Tetanus toxin thermal denaturation monitored by CD spectroscopy. Average of four far-UV CD spectra of wildtype or mutated HCT (A), LH_NT (C) and TeNT (E) recorded at 24 °C. In all cases, final protein concentration was 2.5 µM diluted in phosphate buffer at pH 8.0. The CD data are presented as mean residue molar ellipticity ([θ] MRW). Changes in ellipticity at 222 nm with the increase in temperature for wildtype or mutated HCT (B), LH_NT (D) and TeNT (F). Data were fit to a two-state equilibrium unfolding model to estimate the thermal denaturation temperature (T_m) of each sample. Data are representative of measurements made with at least 2 independent protein preparations.

Figure 5

ANS binding to tetanus toxin. (A) ANS fluorescence spectra in the presence of wildtype HCT at the indicated pH values. Protein concentration was 2.5 μM, and concentration of ANS was 100 µM. Each spectrum is the average of three individual scans. Total ANS fluorescence was determined by calculating the area enclosed by the emission spectrum curve and plotted at the pH value for wildtype or mutated HCT (B), LH_NT (C) and TeNT (D). Results are expressed as arithmetic mean ± SD from 3 independent determinations.

Figure 6

Cleavage of VAMP 2 by wildtype and mutant tetanus toxins. Cells were incubated in the presence of the indicated doses of either wildtype or mutant D821N tetanus toxins (A) or LH_NTs (B). After 16 h of incubation, cells were lysed. Lysates were subjected to Western blotting with antibodies against VAMP 2 and GAPDH (loading control). Images are representative of three independent experiments. Quantification was performed using ImageJ version 1.54p.

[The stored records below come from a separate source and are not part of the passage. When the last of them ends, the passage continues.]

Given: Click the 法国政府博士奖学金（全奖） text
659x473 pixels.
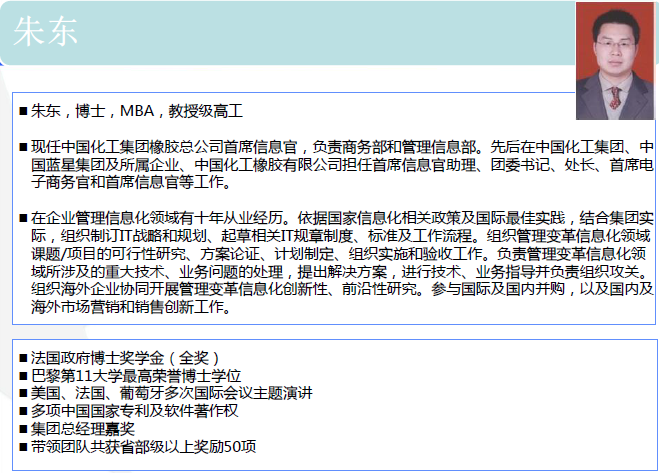Looking at the screenshot, I should pos(125,357).
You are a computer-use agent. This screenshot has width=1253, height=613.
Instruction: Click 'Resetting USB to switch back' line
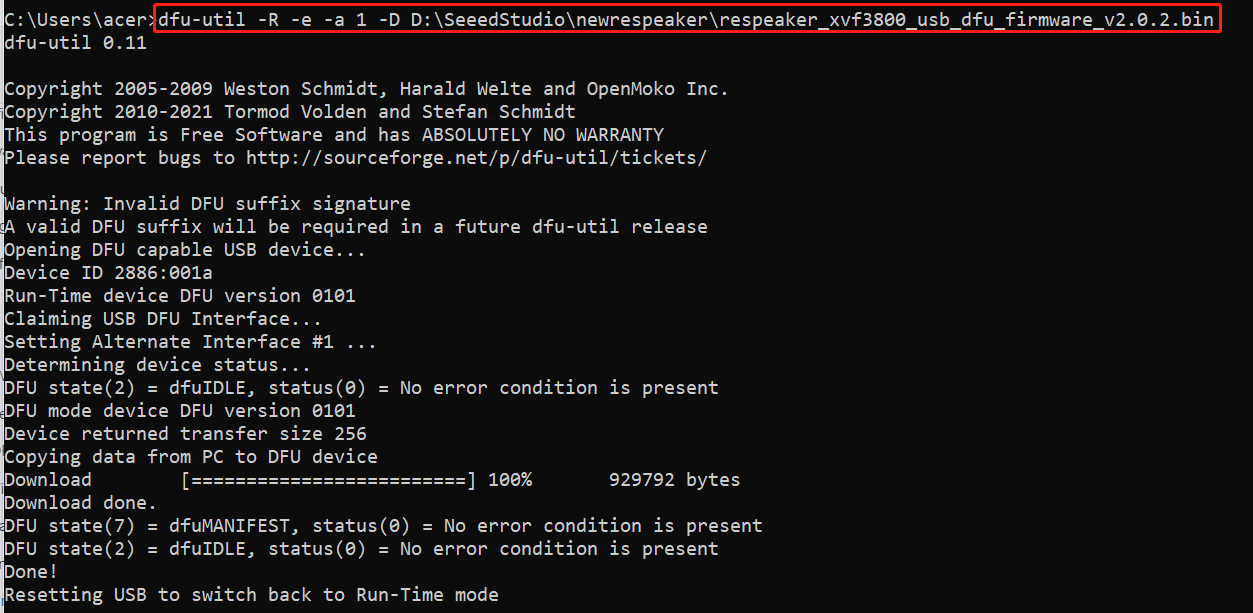(x=251, y=595)
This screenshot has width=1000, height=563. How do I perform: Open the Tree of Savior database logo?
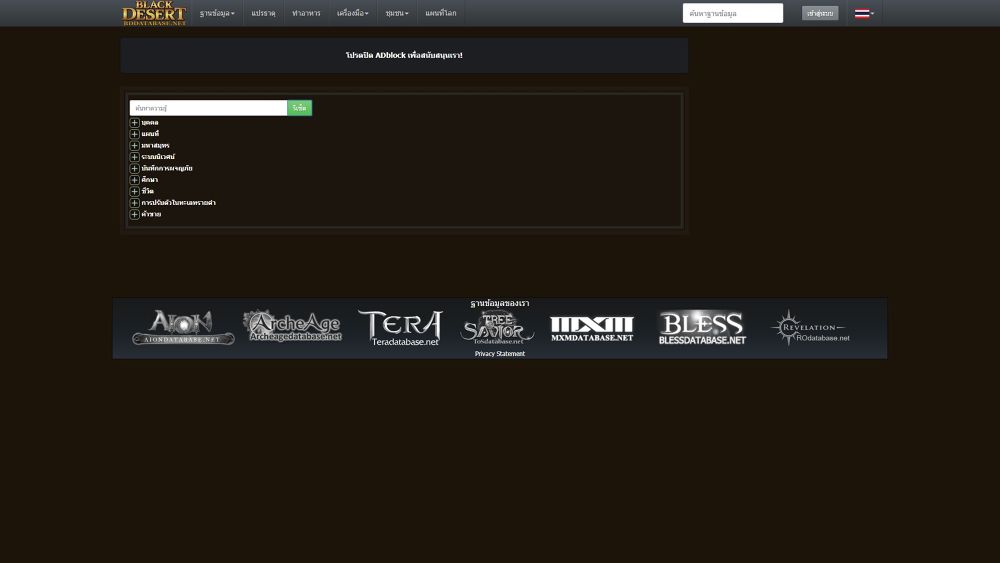click(497, 328)
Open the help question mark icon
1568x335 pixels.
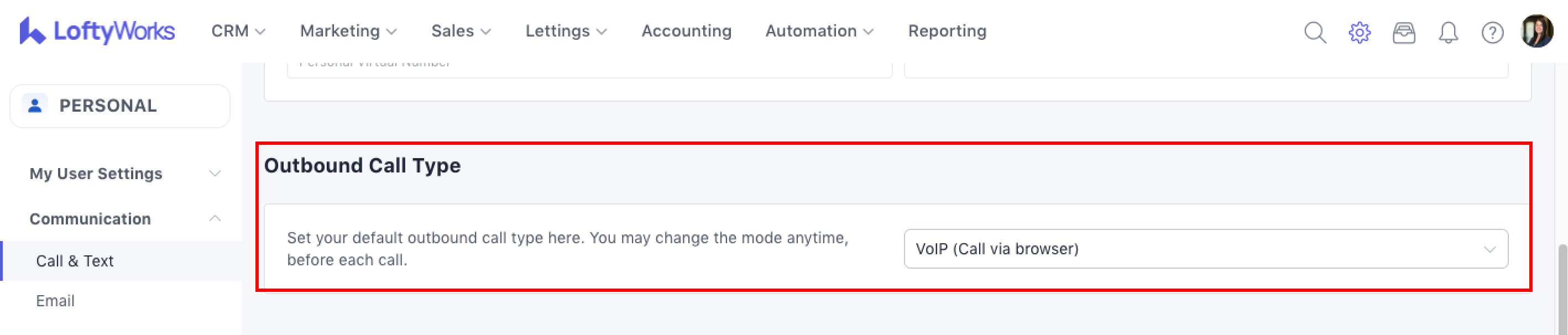[1492, 32]
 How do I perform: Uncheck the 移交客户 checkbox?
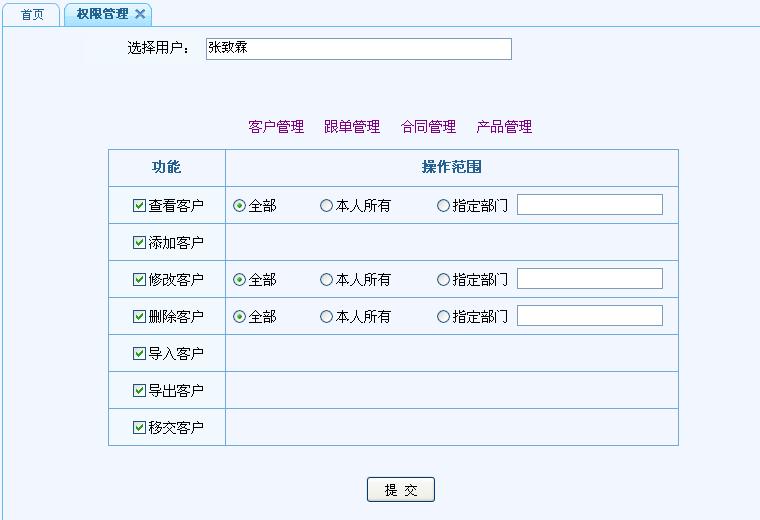coord(139,428)
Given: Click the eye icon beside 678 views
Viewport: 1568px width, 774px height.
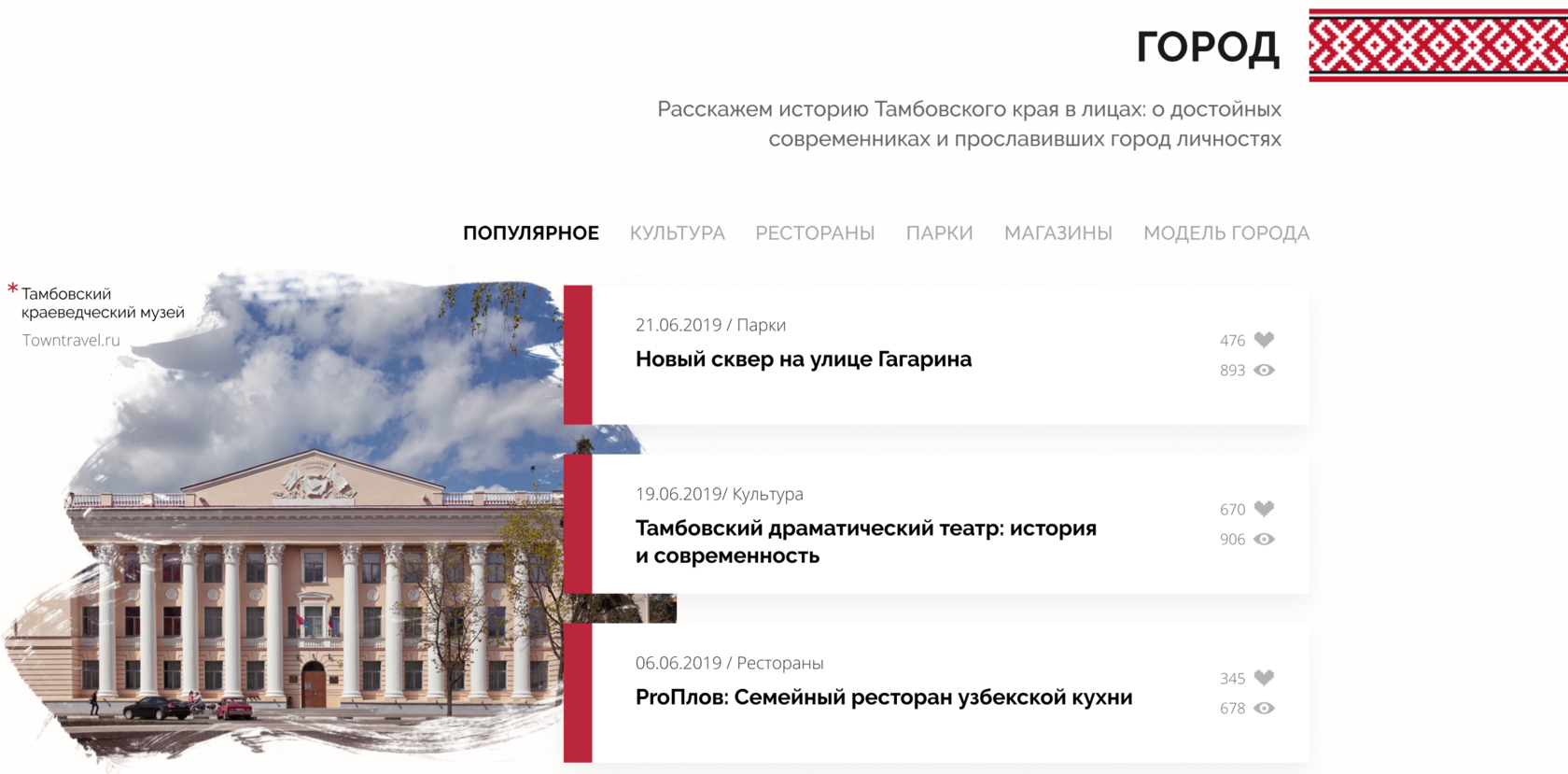Looking at the screenshot, I should (x=1264, y=709).
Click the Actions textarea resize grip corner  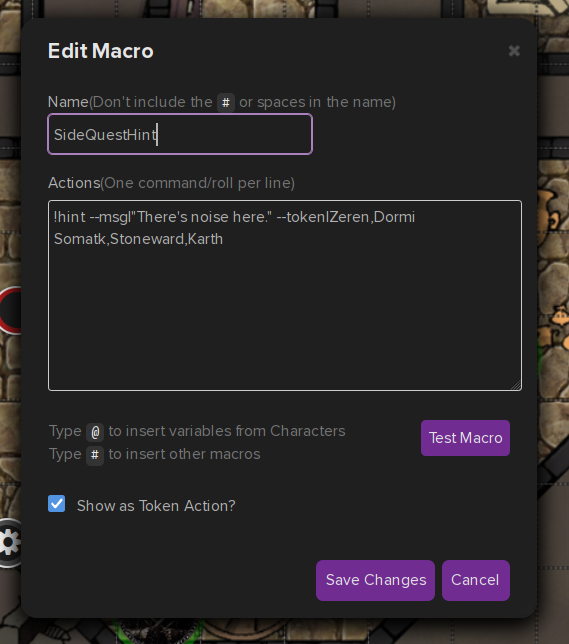[x=516, y=385]
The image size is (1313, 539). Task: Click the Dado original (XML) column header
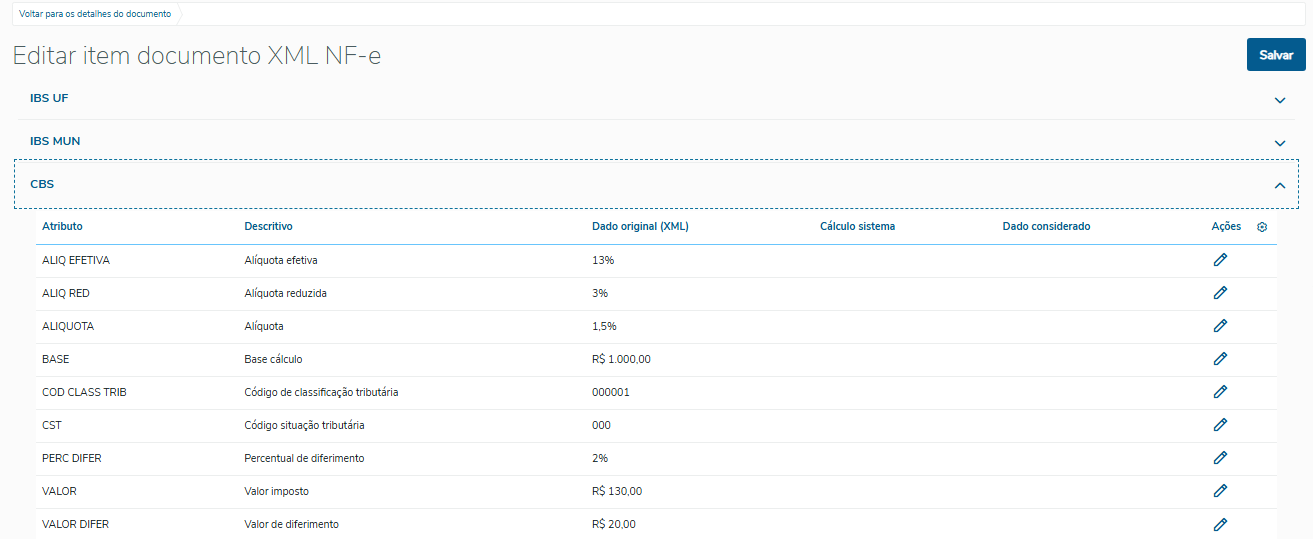[x=640, y=227]
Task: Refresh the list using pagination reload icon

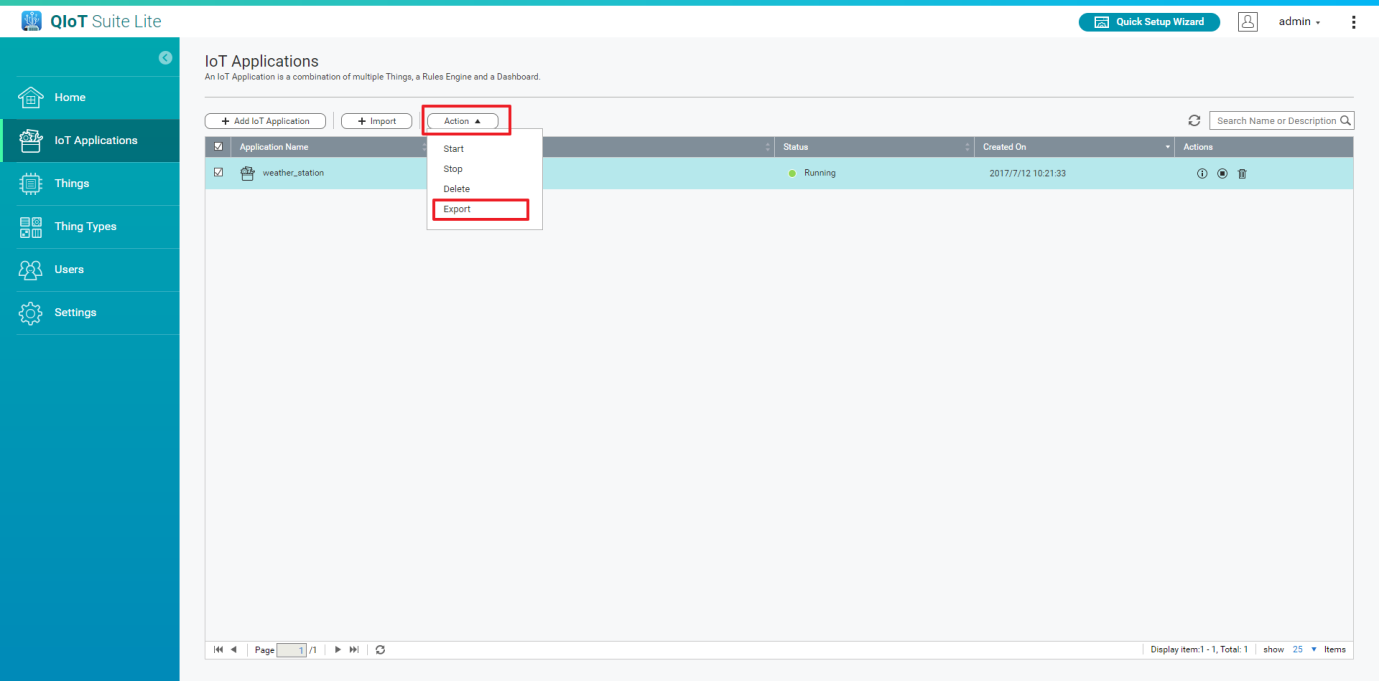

The relative cleavage of VAMP 2 was calculated by normalizing the quantification values of VAMP 2 band intensity to the total GAPDH signal. (C) Cells were incubated for 30 min with either 400 nM bafilomycin A1 (BafA1) or solvent (DMSO) prior to the addition of 30 µM LH_NT or LH_NT ^D821N. VAMP 2 cleavage was visualized and quantified as described above.

Figure 7

Leakage of ANTS/DPX from liposomes in response to wildtype and mutated tetanus toxin proteins. (A) The leakage of ANTS/DPX probes from 65POPC:25POPS:10Chol liposomes was measured after 15 min exposure to wildtype or mutated bHCT at the indicated pH. The fluorescence (at 530 nm) of undisturbed liposomes was set to 0% and that of vesicles disrupted by Triton X-100 was set to 100%. Results are expressed as mean values ± S.D. (error bars) for a minimum of 9 independent liposome preparations. *, p < 0.05; ***, p < 0.001; ****, p < 0.0001; n.s., not significant. Two-way analysis of variance with Tukey’s Multiple Comparison Test. (B) Average of four far-UV CD spectra of wildtype or mutated bHCT recorded at 24 °C. Final protein concentration was 2.5 µM diluted in phosphate buffer at pH 8.0. The CD data are presented as mean residue molar ellipticity ([θ] MRW).